=== TASKS TO PERFORM ===
1) In the Spotify API walkthrough, why is a headers dictionary with the access token created? Answer in one to three sentences.
2) Continue the Spotify API walkthrough from the point where it stops.

=== TEXT EXTRACT ===

= = = =

I’ve recently started working with Databricks and PySpark and it’s been quite an interesting journey familiarising myself with some of the benefits and challenges of working with distributed data. To get acquainted with the syntax and some of the idiosyncrasies let’s dive in and start working with the Spotify API…
Accessing the Spotify API
The first thing we need to do is get some data from Spotify. Fortunately, there’s an excellent blog post which helps us get set up.
First things first, get our client_id
and client_secret
and get an access token
import requests
CLIENT_ID = '<insert client id>'
CLIENT_SECRET = '<insert client secret>'
AUTH_URL = 'https://accounts.spotify.com/api/token'
# POST
auth_response = requests.post(AUTH_URL, {
'grant_type': 'client_credentials',
'client_id': CLIENT_ID,
'client_secret': CLIENT_SECRET,
})
# convert the response to JSON
auth_response_data = auth_response.json()
# save the access token
access_token = auth_response_data['access_token']
And subsequently we can create the header that will be used to authorize all of our API calls.
headers = {
'Authorization': f'Bearer {access_token}'
}
And now getting some data is a simple GET call and passing in whatever parameters we might want to pass in (see Spotify for more details on what data is available).

= = = =

=== DATA EXCERPT ===
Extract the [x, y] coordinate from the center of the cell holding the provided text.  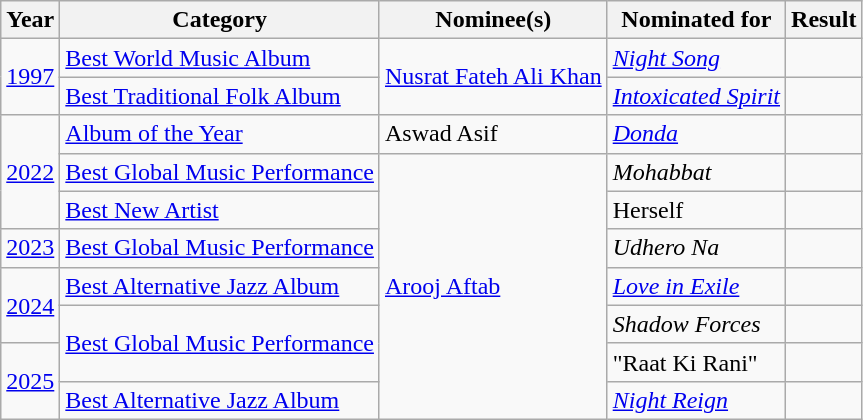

= = = =

=== EXPECTED ANSWERS ===
1) The headers dictionary puts the access token into a Bearer authorization header. That header is then used to authorize all of the API calls that follow.

2)
BASE_URL = 'https://api.spotify.com/v1/'
# Track ID from the URI
track_id = '1nmZ8yqKkfooOuYvtFctDp'
# actual GET request with proper header
r = requests.get(BASE_URL + 'audio-features/' + track_id, headers=headers)
r.json()
Out[4]: {'danceability': 0.323,
'energy': 0.839,
'key': 1,
'loudness': -7.35,
'mode': 1,
'speechiness': 0.0503,
'acousticness': 0.315,
'instrumentalness': 0.000313,
'liveness': 0.348,
'valence': 0.543,
'tempo': 136.232,
'type': 'audio_features',
'id': '1nmZ8yqKkfooOuYvtFctDp',
'uri': 'spotify:track:1nmZ8yqKkfooOuYvtFctDp',
'track_href': 'https://api.spotify.com/v1/tracks/1nmZ8yqKkfooOuYvtFctDp',
'analysis_url': 'https://api.spotify.com/v1/audio-analysis/1nmZ8yqKkfooOuYvtFctDp',
'duration_ms': 227627,
'time_signature': 4}
So now we know how to access the data we want, let’s use the API to create a dataset and then have a play around with MLflow and hyperopt to see how they work.
Creating the Dataset
In order to run an experiment with PySpark, we need to create a dataset first and convert it to a Spark DataFrame. The dataset will be roughly 10000 rows so clearly doesn’t neccesitate the being distributed but for the sake of this blogpost let’s forget that part…
We’ll start by creating a dictionary of bands and their Spotify ID’s which we can pass to our GET requests and get the required data.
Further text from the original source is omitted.